A história do Edifício São Pedro, na Praia de Iracema, em Fortaleza, está próxima de um desfecho. Envolto em dilemas, o tombamento definitivo do bem, apesar de aguardado, foi indeferido pela Prefeitura. A decisão do prefeito Sarto Nogueira (PDT) pelo não tombamento, oficializada em decreto no Diário Oficial do Município desta quinta-feira (19), baseia-se na atual condição da estrutura do prédio e abre caminho para que os proprietários particulares executem a demolição do imóvel.

Erguido em 1951, o São Pedro foi o primeiro da orla da Capital com mais de um andar e hoje está extremamente deteriorado. 

O tombamento provisório do São Pedro é mencionado pela gestão municipal formalmente desde 2006, no decreto 11.960. Em 2015, a portaria 31/2015 da Secretaria da Cultura de Fortaleza (Secultfor) o reiterou. Mas, após anos de espera, a avaliação é de que a manutenção da estrutura é inviável, e a proteção, portanto, não foi consolidada - conforme o decreto 15.096/2021. 

Motivos alegados pela Prefeitura

Segundo o decreto, "constata-se que o imóvel Edifício São Pedro possui inúmeras patologias em alto grau, notadamente em sua estrutura de concreto armado, sendo inviável economicamente recuperar a estrutura do imóvel, conforme Relatório nº 0142/2018, exarado pelo Grupo de Pesquisa em Materiais de Construção e Estruturas,
da Universidade Federal do Ceará – GPMATE/UFC."

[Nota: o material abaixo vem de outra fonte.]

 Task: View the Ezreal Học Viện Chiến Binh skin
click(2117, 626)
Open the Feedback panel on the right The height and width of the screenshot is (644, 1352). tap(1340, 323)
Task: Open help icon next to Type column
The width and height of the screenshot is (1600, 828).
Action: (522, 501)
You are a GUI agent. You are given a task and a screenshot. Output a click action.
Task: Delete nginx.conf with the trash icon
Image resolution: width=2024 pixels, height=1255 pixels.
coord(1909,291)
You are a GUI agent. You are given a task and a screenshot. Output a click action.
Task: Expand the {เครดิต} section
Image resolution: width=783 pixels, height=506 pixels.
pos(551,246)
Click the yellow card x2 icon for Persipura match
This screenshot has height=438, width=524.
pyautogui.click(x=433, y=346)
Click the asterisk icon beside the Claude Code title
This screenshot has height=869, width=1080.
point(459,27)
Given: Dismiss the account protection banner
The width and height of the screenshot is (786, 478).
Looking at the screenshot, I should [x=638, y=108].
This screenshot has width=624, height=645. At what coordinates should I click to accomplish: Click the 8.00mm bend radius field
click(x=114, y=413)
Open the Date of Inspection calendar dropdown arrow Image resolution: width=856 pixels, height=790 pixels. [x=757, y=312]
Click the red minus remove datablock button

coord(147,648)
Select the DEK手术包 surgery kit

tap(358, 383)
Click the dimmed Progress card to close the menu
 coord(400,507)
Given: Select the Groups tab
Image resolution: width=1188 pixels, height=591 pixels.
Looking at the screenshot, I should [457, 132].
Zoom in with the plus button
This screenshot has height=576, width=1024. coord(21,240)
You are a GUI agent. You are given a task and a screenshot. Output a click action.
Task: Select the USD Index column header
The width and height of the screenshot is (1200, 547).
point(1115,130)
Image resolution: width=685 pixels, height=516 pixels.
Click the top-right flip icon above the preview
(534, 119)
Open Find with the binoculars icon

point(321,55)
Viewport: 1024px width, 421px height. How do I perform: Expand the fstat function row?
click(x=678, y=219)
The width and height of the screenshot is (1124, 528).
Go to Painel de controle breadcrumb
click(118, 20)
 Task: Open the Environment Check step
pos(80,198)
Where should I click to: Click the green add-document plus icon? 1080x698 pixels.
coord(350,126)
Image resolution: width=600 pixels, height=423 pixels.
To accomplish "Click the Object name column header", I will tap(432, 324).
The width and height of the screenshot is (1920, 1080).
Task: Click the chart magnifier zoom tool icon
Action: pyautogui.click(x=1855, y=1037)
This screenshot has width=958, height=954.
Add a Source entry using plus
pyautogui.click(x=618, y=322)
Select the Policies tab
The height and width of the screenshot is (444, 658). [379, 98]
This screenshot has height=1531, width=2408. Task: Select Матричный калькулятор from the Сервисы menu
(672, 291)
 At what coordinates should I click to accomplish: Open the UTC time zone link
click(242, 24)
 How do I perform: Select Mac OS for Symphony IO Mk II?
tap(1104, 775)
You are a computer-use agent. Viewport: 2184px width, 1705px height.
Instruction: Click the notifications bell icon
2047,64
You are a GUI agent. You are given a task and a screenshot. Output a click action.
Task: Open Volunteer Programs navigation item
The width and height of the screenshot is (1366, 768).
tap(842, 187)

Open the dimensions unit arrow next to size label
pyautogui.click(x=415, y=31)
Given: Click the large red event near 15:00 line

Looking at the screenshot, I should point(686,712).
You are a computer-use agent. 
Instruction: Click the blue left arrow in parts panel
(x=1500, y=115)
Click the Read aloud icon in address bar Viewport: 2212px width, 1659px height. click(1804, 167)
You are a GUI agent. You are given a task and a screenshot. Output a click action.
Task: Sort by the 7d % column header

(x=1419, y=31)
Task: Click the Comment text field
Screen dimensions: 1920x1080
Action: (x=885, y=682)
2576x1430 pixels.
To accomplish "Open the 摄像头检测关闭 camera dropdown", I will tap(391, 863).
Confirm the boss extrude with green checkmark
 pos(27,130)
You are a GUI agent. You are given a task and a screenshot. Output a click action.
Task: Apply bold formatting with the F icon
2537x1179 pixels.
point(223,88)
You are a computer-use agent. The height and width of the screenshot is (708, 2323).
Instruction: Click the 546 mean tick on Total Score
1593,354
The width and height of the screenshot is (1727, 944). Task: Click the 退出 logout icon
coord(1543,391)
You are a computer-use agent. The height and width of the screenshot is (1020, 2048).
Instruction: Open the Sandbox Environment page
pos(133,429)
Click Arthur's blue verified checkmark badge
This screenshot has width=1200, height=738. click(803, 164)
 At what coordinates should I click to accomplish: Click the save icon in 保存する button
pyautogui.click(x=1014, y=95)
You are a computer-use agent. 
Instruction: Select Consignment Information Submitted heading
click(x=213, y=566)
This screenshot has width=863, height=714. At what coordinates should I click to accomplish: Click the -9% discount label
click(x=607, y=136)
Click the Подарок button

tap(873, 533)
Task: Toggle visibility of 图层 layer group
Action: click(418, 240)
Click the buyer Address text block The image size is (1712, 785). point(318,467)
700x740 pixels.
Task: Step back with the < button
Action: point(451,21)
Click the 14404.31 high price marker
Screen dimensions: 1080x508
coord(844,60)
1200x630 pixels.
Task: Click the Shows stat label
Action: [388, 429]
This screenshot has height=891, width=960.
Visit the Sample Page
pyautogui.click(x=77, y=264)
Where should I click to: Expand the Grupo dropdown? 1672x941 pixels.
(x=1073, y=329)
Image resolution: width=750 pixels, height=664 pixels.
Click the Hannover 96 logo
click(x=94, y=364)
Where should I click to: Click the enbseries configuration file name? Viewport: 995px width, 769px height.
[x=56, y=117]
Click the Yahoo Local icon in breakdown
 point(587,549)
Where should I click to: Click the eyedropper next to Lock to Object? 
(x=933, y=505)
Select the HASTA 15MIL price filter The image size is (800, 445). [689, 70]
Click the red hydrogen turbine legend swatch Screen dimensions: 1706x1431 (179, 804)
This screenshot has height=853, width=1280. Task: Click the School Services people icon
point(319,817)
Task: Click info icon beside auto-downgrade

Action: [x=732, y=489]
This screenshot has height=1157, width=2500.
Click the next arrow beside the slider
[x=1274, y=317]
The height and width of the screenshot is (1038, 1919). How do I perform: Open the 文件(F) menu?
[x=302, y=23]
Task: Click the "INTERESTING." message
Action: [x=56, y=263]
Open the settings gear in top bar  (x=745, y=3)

Ainda conforme o texto, "o processo de reparo do imóvel, para além da inviabilidade técnica e econômica, demonstra-se incompatível com a preservação do bem, por implicar, necessariamente, mutilação e destruição da estrutura do imóvel."

O que diz o proprietário

“Todas as vistorias no prédio apontam que ele não tem mais condições de ficar em pé. Exauriu o plano de vida dele e é notório que ele oferece riscos para as pessoas que passam por perto”, ressaltou, em entrevista ao Diário do Nordeste na última segunda-feira (16), um dos proprietários do Edifício São Pedro, Francisco Philomeno Junior. Rumores sobre o cancelamento do tombamento circulavam desde o início da semana.

De acordo com ele, a decisão da Prefeitura está conectada às evidências já constatadas pelos proprietários, por técnicos e estudiosos da área de patrimônio. “Estrutura chegou à exaustão", reiterou. 

Philomeno já havia explicado que, constatada a impossibilidade de continuar com o prédio erguido, "o prefeito estaria disposto a dar por encerrado o processo de tombamento e com isso o prédio estaria liberado para a demolição". 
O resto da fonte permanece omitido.